Scripps Howard News Service
Pittsburgh Post-Gazette —
The George Zimmerman verdict in Florida has reignited an old debate: How far can you go in defending yourself in America?
In 30 states "Stand Your Ground" laws are on the books.
But they're under fire from high places in the wake of the July 13 acquittal of Zimmerman, 29, a neighborhood watch volunteer, in the February 2012 shooting death of 17-year-old Trayvon Martin, who was walking through the gated townhouse community where he was staying.
U.S. Attorney General Eric Holder condemned the laws in July, saying they "senselessly expand the concept of self-defense" and may encourage more violence.
Supporters say they reduce crime and provide protection to citizens who can't depend on police in crime-plagued communities.
Zimmerman's defense did not directly invoke his state's law, one of the nation's first when it was passed in 2005. But the judge instructed the jury, using language mandated by the law, that Zimmerman "had no duty to retreat and had the right to stand his ground" if he was attacked.
That language is typical of Stand Your Ground laws. All are based on the old concept of the "castle doctrine," which provides that a homeowner is not obligated to retreat in his home and can legally kill an intruder.

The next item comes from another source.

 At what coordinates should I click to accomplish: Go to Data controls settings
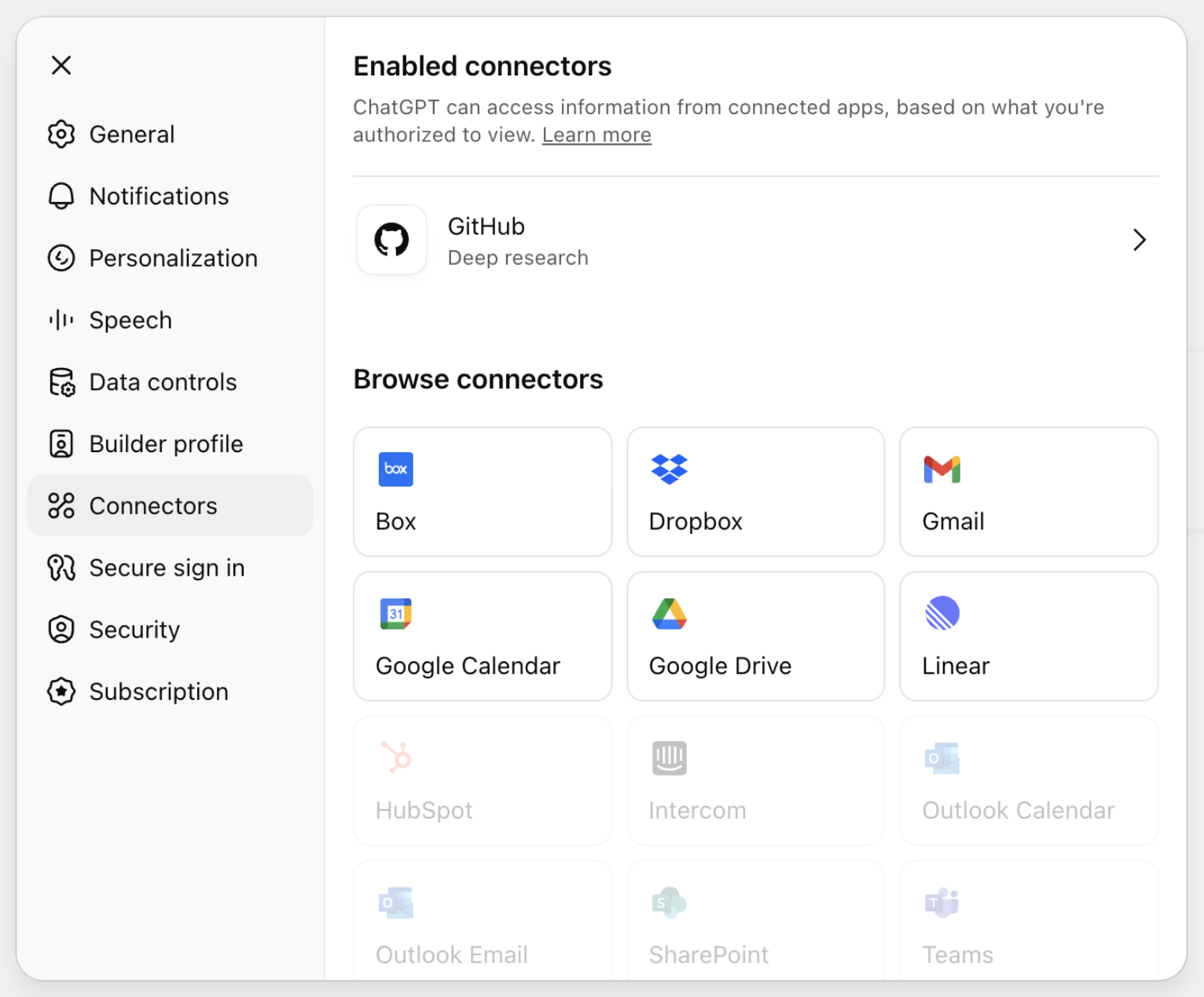[163, 382]
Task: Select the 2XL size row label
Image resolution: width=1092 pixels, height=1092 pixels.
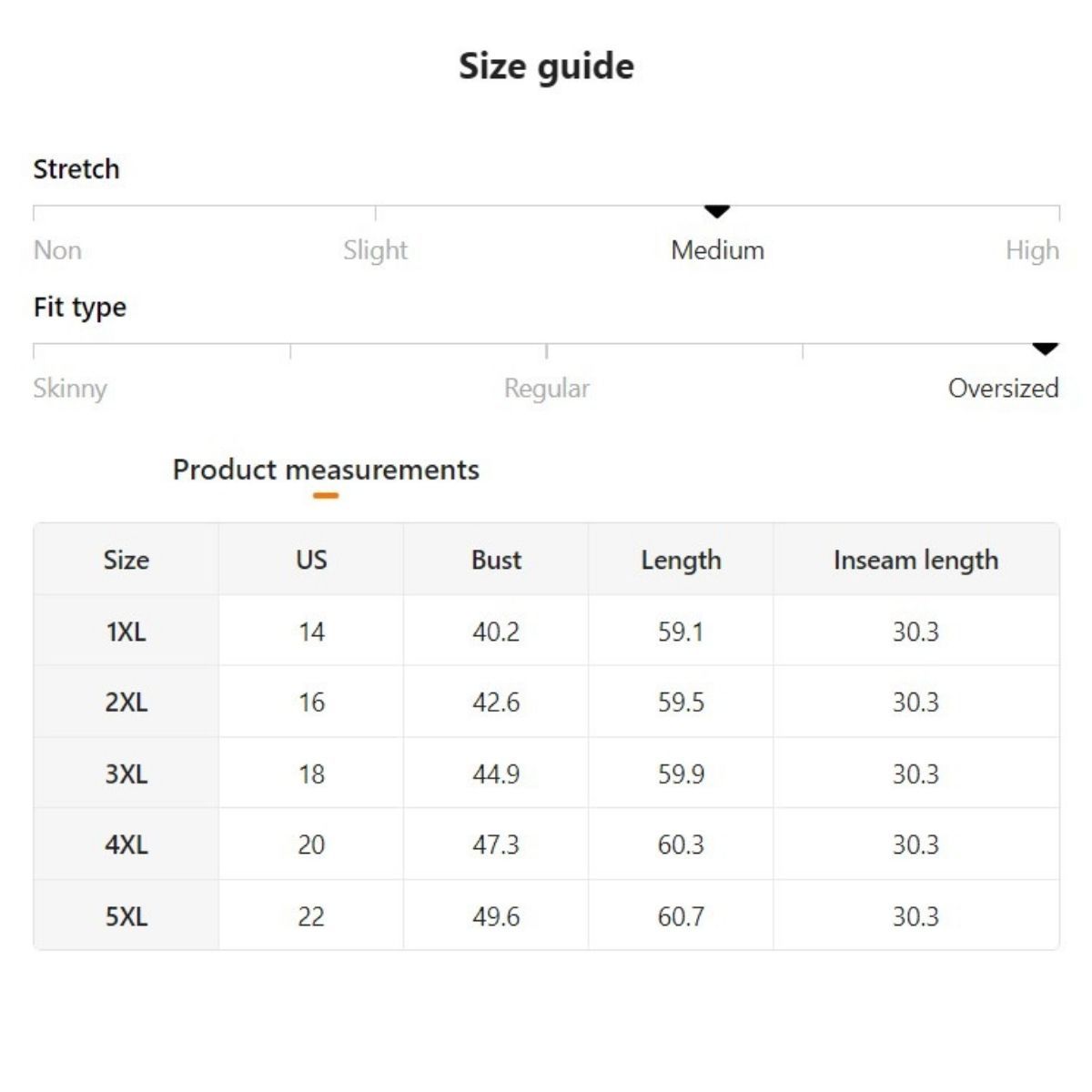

But Stand Your Ground takes it a step further, expanding the right to situations outside the home.
While some studies have indicated that states with Stand Your Ground laws have more homicides than those that don't, it's difficult to determine how effective those laws really are in reducing crime because many of them are new and homicide scenarios are so different from case to case.
But those who oppose the laws say the idea of not backing down encourages confrontation and could drive violence up.
Shira Goodman, executive director of the activist group CeaseFirePA, said some people may feel emboldened to stand their ground and escalate a situation rather than defuse it.
Beyond that, she said, the laws are a "solution seeking a problem."
''We didn't believe that people who were legitimately resorting to self-defense were getting jammed up in the system," she said. "It was an unnecessary expansion of the law, we opposed it and we stand by that."